8 Replies to “Leech Notice”

  1. How about serving a different feed to that aggregator than to the rest? For the content, just let your imagination run wild. You have all kinds of options, ranging from goatse, to fake, made up, wildly implausible deep-sea “news” likely involving tentacles and Japanese-style female cartoon characters, to boring but safer repeated assertions about the site owners actions, parentage and moral character.

    Or – my favorite – hit Gutenbooks, get “Origin of Species” and set that as the top feed post for him. All of the book. For extra credit, grab “Descent of Man”, “Ulysses” and “Beowulf” (in original – no boring translations) and set for older entries.

  2. I’ve heard this kind of complaint from other Web logs too, but I don’t understand it. RSS stands for “Really Simple Syndication.” The purpose of posting an RSS feed is to allow others to syndicate your content. That means republishing it on multiple Web sites, much like a syndicated comic strip that appears in multiple newspapers. If you don’t want your Web log to be syndicated, then why do you post an RSS feed?

    It seems like setting up a pile of firewood next to the road with a sign saying “FREE WOOD” and then complaining that people are stealing your wood, oh what evil people they are, how pathetic, let’s figure out how to get revenge on them, and so on. As long as the sign is posted, then that kind of “theft” is entirely predictable and entirely the responsibility of the person who posted the sign.

    I read Deep Sea News through syndication on Livejournal myself – the system reads your posted RSS file and displays it on my friends list. That makes the difference between my reading DSN at all and not doing so, because the additional work in visiting a separate site every day just to read DSN would be enough that I wouldn’t actually do it; having the aggregator allows me to read the postings from many sites at once. Do you consider my reading of DSN abusive? Do you want me to stop reading DSN?

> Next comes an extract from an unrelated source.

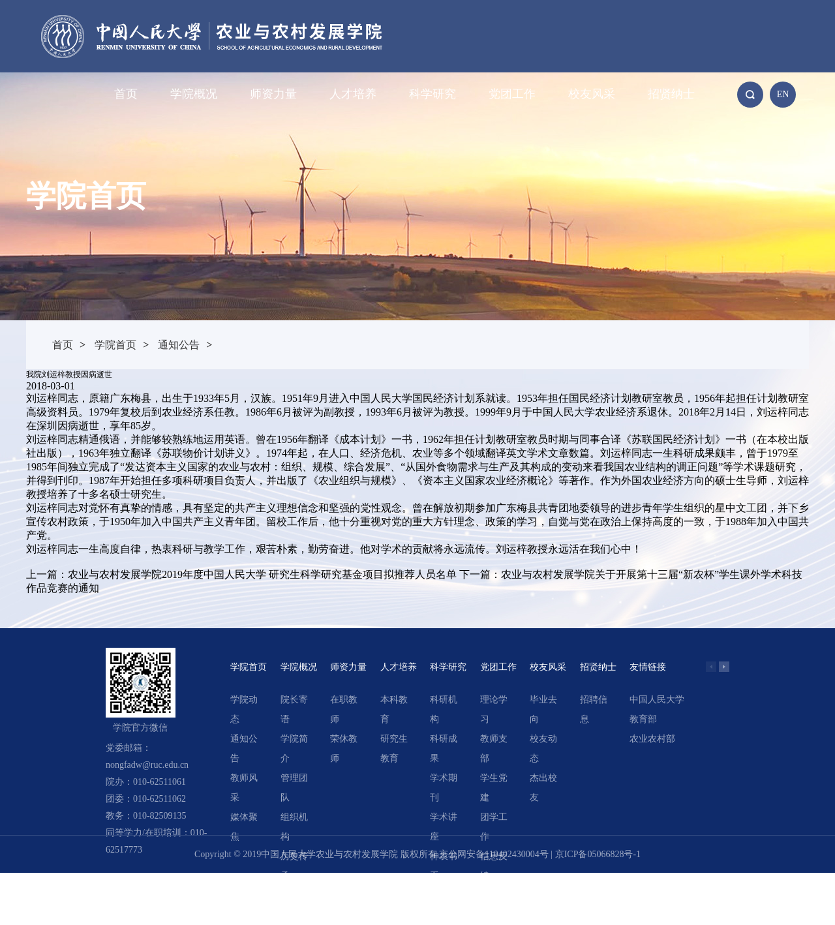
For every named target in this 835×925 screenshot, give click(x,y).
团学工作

  3. Perhaps you should not use scienceblogs as a host since you disagree with the RSS feed availability

  4. Perhaps Matthew and Marja misunderstood the problem. The RSS feed allows readers like yourself to access the content through more convenient methods. Obviously, I have no problem with this. The problem lies in the fact that the whole post is plagiarized on another site, without any original content, for profit. Not for the reader but so someone can make a dime off someone else’s hard work. I never said anything against RSS feeds. Of coarse, there is also no need for oversimplification of the issue i.e. chose not to have RSS or not or leave Sb because they use an RSS. This is not a black or white issue but rather an assessment of weakness of RSS.

  5. In school this would be considered plagarism pure and simple! I personally bookmarked this site and go to it 2-3 times a week, at least.

  6. Hi Craig,

    I’m confused, are you upset because you are not being credited properly for your work? Or, because another site is generating hits based on your work? i.e. people aren’t coming to this site to read the posts and hence underestimating your potential readership and underestimating site statistics. Or is it both?

    I am all for free information exchange on the internet so long as I get credited properly for my work. If another site wants to display my writing, along with my name, that is fine. The issue becomes then knowing where you are being read and the reach and effect of your work. There needs to be a good way of being able to track you work, like assigning an ID to it like a DOI. A blog post can get linked to the DOI permanently and you can use a search engine to or some other technology to see everything linked to that DOI. Then you can track the history of every digital article/blog piece etc.

  7. FYI – the nyarticles.com site is now serving up popups from a .tr domain, so I would highly advise against visiting that site without adequate popup and virus protection. I’ve emailed the scienceblogs.com webmaster to see if he can block their domain and IPs.